● What is needed: Retype the entries from the line with "Switch the УКР" up to and including the line with "(x=1235, y=398)", character for character.

— start —

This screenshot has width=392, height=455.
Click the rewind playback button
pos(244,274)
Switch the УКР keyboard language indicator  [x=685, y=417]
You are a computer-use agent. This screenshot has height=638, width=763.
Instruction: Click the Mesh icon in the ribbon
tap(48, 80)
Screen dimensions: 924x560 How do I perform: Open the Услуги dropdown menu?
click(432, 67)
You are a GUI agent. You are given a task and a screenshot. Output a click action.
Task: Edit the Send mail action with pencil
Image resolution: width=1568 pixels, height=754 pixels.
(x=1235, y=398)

— end —
— start —

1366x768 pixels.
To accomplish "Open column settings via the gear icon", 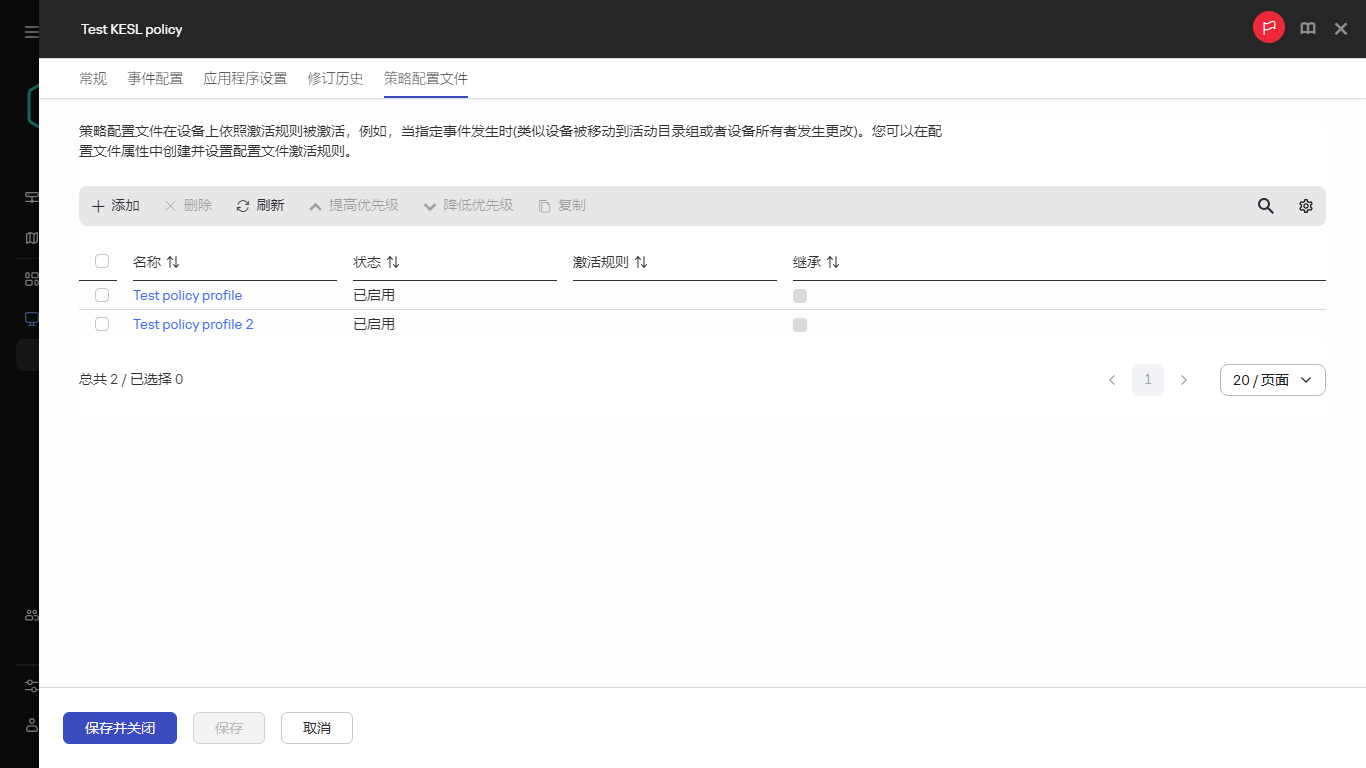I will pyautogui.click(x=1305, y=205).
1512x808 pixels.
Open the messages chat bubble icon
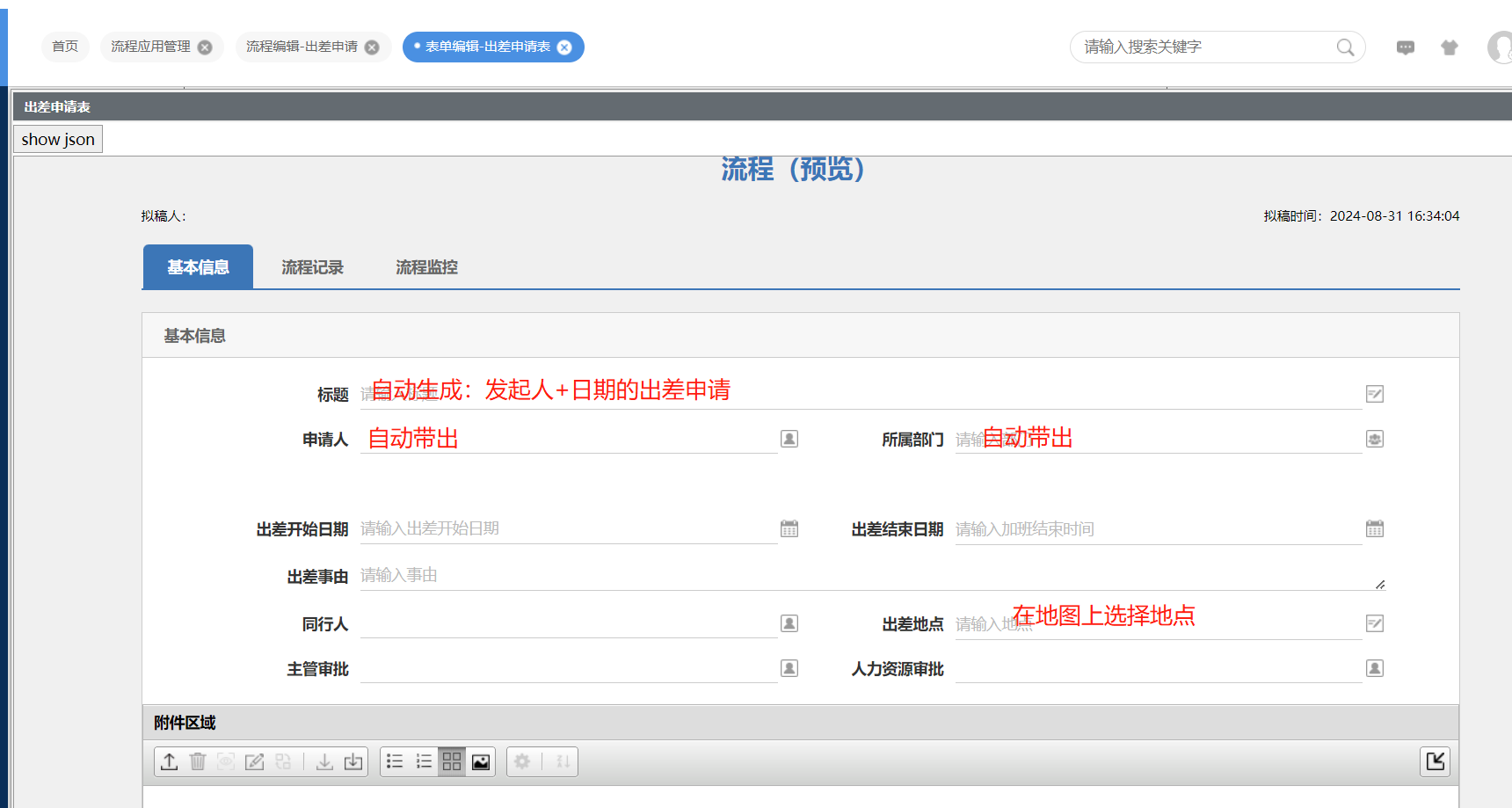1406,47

— end —

● Result of this task:
Switch the УКР keyboard language indicator  [x=685, y=417]
You are a computer-use agent. This screenshot has height=638, width=763.
Instruction: Click the Mesh icon in the ribbon
tap(48, 80)
Screen dimensions: 924x560 How do I perform: Open the Услуги dropdown menu?
click(432, 67)
You are a GUI agent. You are given a task and a screenshot. Output a click action.
Task: Edit the Send mail action with pencil
Image resolution: width=1568 pixels, height=754 pixels.
(x=1235, y=398)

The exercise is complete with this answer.